Kecukupan Kalsium menjadikan sel-sel tanaman lebih selektif dalam menyerap hara tanaman (Saifuddin 1993). Kalsium diambil dari tanah sebagai kation Ca yang memiliki fungsi penting dalam mengatur permeabilitas dinding sel, mengatur enzim, polong dan ginofor pada tanaman, mencegah cairan sel menjadi masam, mempercepat pembelahan sel-sel meristem, dan membantu pengembalian nitrat. Selain menambah Ca itu sendiri, pemberian kapur pada tanah juga berperan untuk menjaga unsur lain pada lapisan ginofor maupun pada daerah akar tanaman untuk dapat tersedia (Wijaya, 2011).
3. Gypsum
Gypsum (CaSO4.2H2O) dapat menggantikan ion Na+ dalam tanah dengan Ca2+. Hal tersebut dapat meningkatkan perkolasi tanah dengan cara membuang ion Na+ secara aktif (FAO, 2005). Hanafiah (2007) menyebutkan bahwa penyerapan Na+ di dalam akar juga akan dibatasi oleh peran Ca2+ sehingga dapat meningkatkan penyerapan kalium. Na+ dalam kompleks pertukaran akan dapat digantikan dengan Ca2+ secara bersamaan mudah larut dalam air tidak akan mempengaruhi pH dan bersama air dapat menurunkan Na+ (Tan, 1995). Aplikasi gypsum dan bahan organik menyebabkan berkurangnya gangguan dari salinitas dan memperbaiki kondisi tanah karena terjadi penurunan nilai reaksi tanah (pH) dan Exchangeable Sodium Percentage (ESP) dan meningkatkan permeabilitas tanah (Choudhary et al., 2013).
4. Pupuk organik
Penggunaan pupuk organik dalam sistem pertanian organik dapat memberikan berbagai manfaat seperti meningkatkan kandungan bahan organik tanah, sehingga memperbaiki kemampuan tanah menahan air, suplai hara makro dan mikro, serta meningkatkan kegiatan renik dalam tanah dan menambah porositas tanah. Penambahan bahan organik selain menambah unsur hara tanah juga akan memperbaiki sifat tanah lainnya seperti kemampuan tanah mempertukarkan kation dan perubahan pH tanah (Sugito et al 1995)
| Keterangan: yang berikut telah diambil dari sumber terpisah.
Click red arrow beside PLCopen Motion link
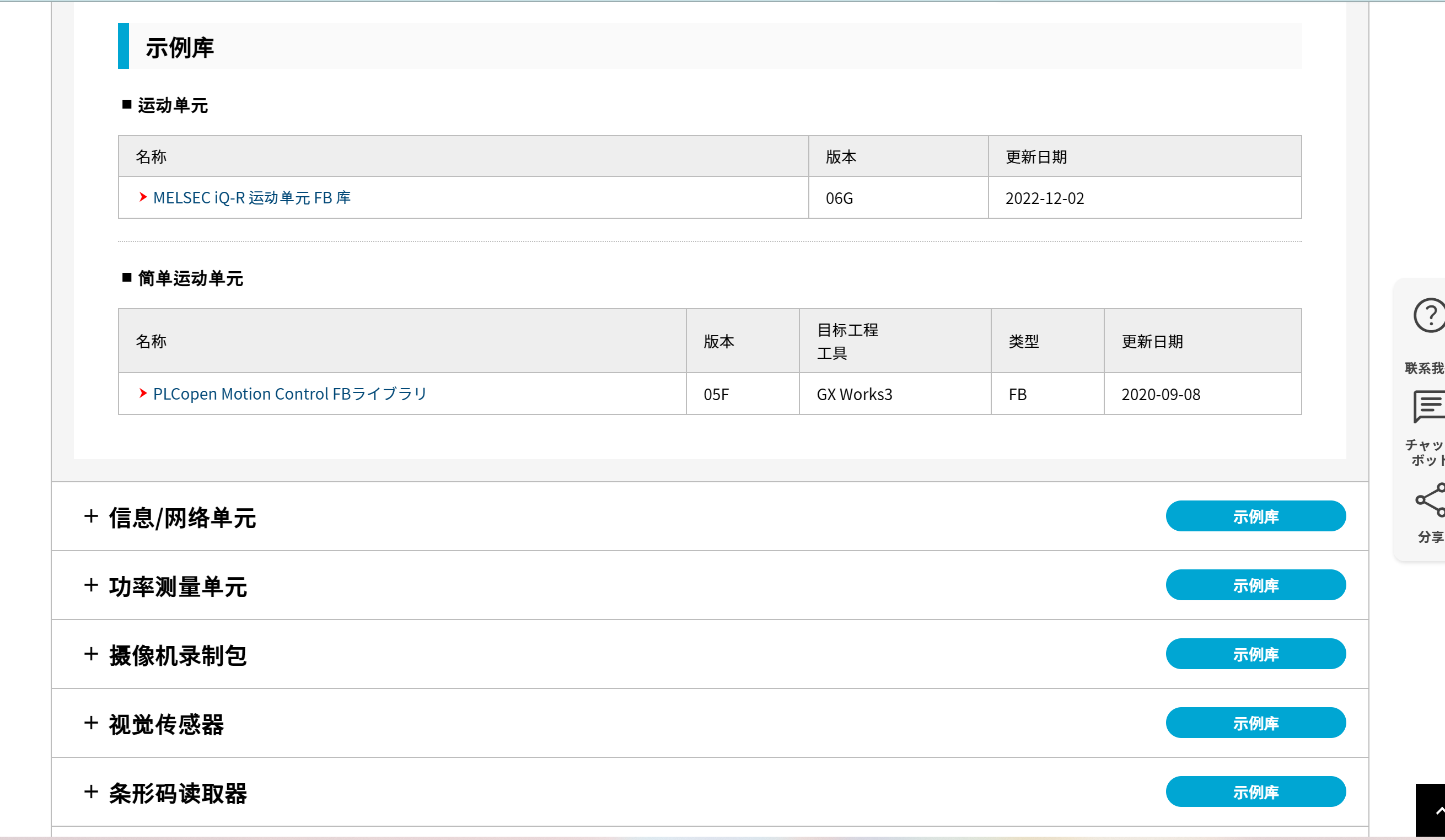The width and height of the screenshot is (1445, 840). tap(143, 394)
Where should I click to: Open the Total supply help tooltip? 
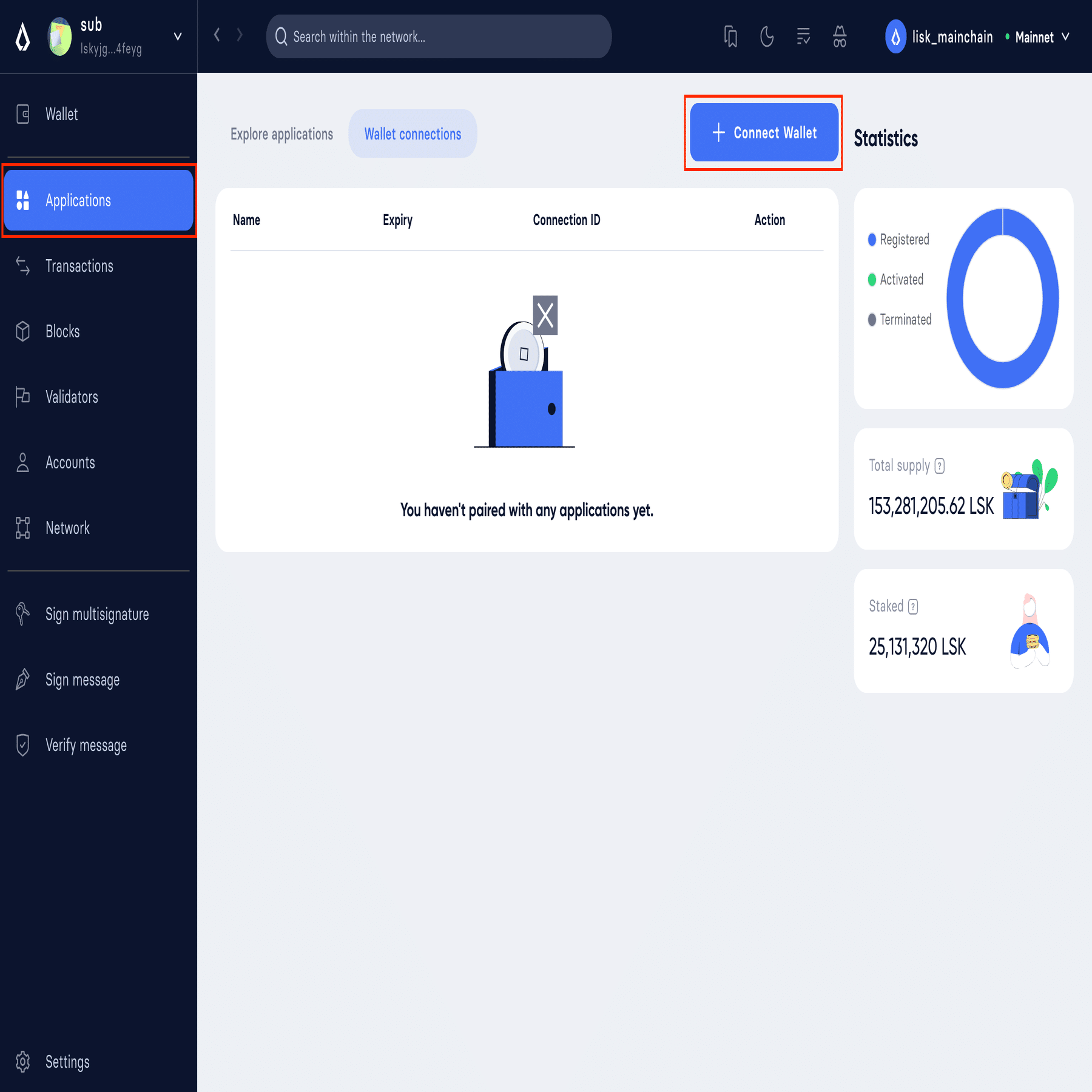[940, 465]
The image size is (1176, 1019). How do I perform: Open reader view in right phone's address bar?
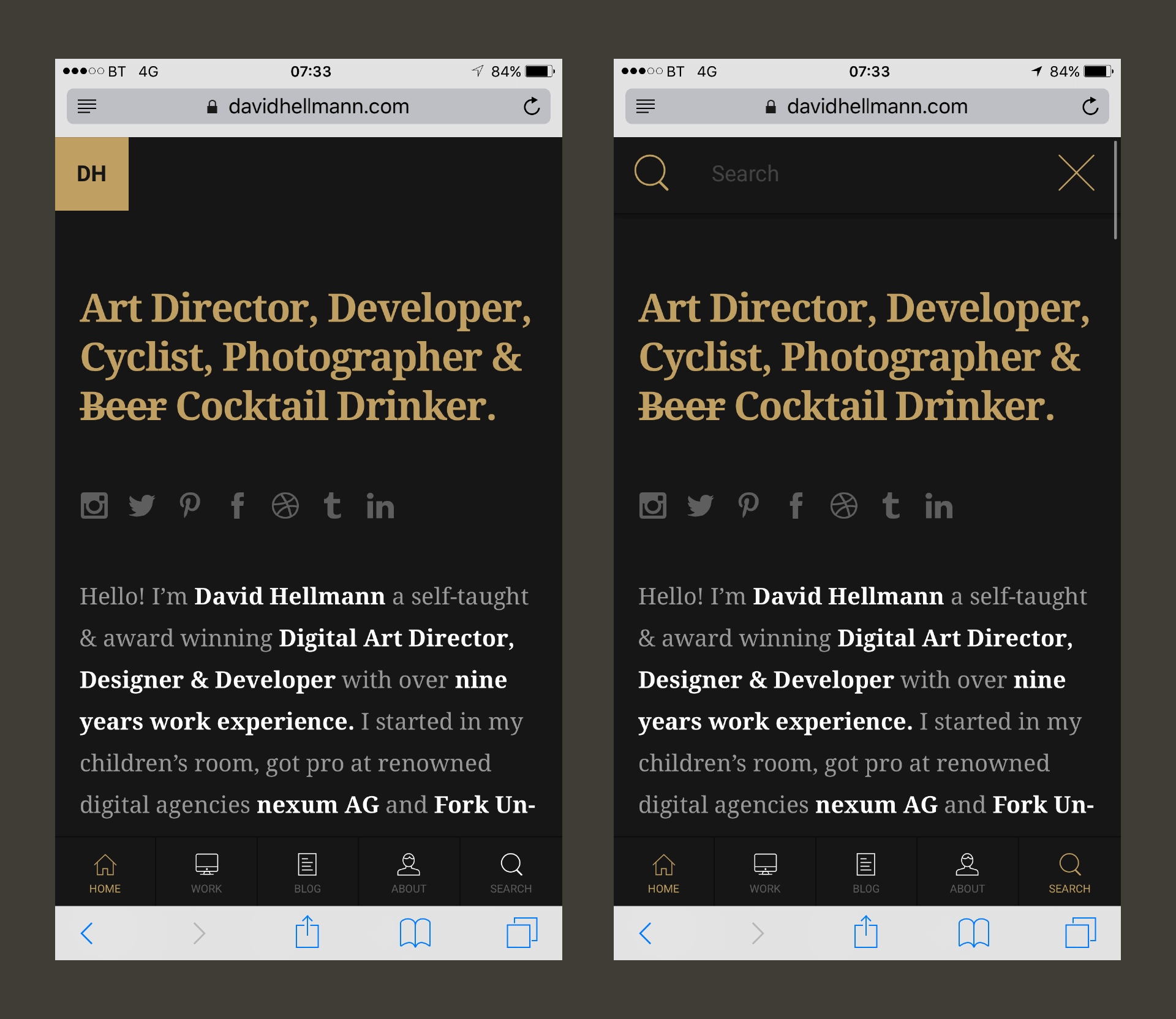point(646,107)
2.1.3 Padi varietas Ciherang
Padi varietas Ciherang merupakan varietas padi yang saat ini paling banyak ditanam petani. Varietas ini dilepas Balai Besar Padi Sukamandi pada tahun 2000. Karena cocok ditanam di musim hujan dan kemarau, maka varietas ini disukai oleh banyak para petani karena rasa nasinya yang enak dan pulen.
Komoditas: Padi Sawah
Tahun: 2000
Anakan Produktif: 14-17 batang
Anjuran: Cocok ditanam di sawah dengan ketinggian < 500 mdpl
Bentuk Gabah: Panjang ramping
Bobot: 1000 butir = 27-28 gr
Dilepas Tahun: 2000
Golongan: Cere
Hasil: 5 -8,5 ton/Ha
Nomor Pedigri: S3383-Id-Pn-41-3-1
Tahan Hama: Wereng coklat biotype II dan III
Tahan Penyakit: Hawar Daun (HDB)Bakteri strain lll dan lV
Tekstur Nasi: Pulen
Tinggi Tanaman: 107-115 cm
Umur Tanaman: 116-125 hari
Warna Gabah: Kuning bersih
Tabel 2.1. Deskripsi Padi Varietas Ciherang (Badan Litbang Kementrian Pertanian, 2016)
2.2 Hipotesis
Berdasarkan latar belakang, rumusan masalah, model hipotesis dan tinjauan pustaka maka dapat diajukan hipotesis, sebagai berikut:
1. Pemberian bahan amelioran memberikan pengaruh yang efektif pertumbuhan dan hasil tanaman padi.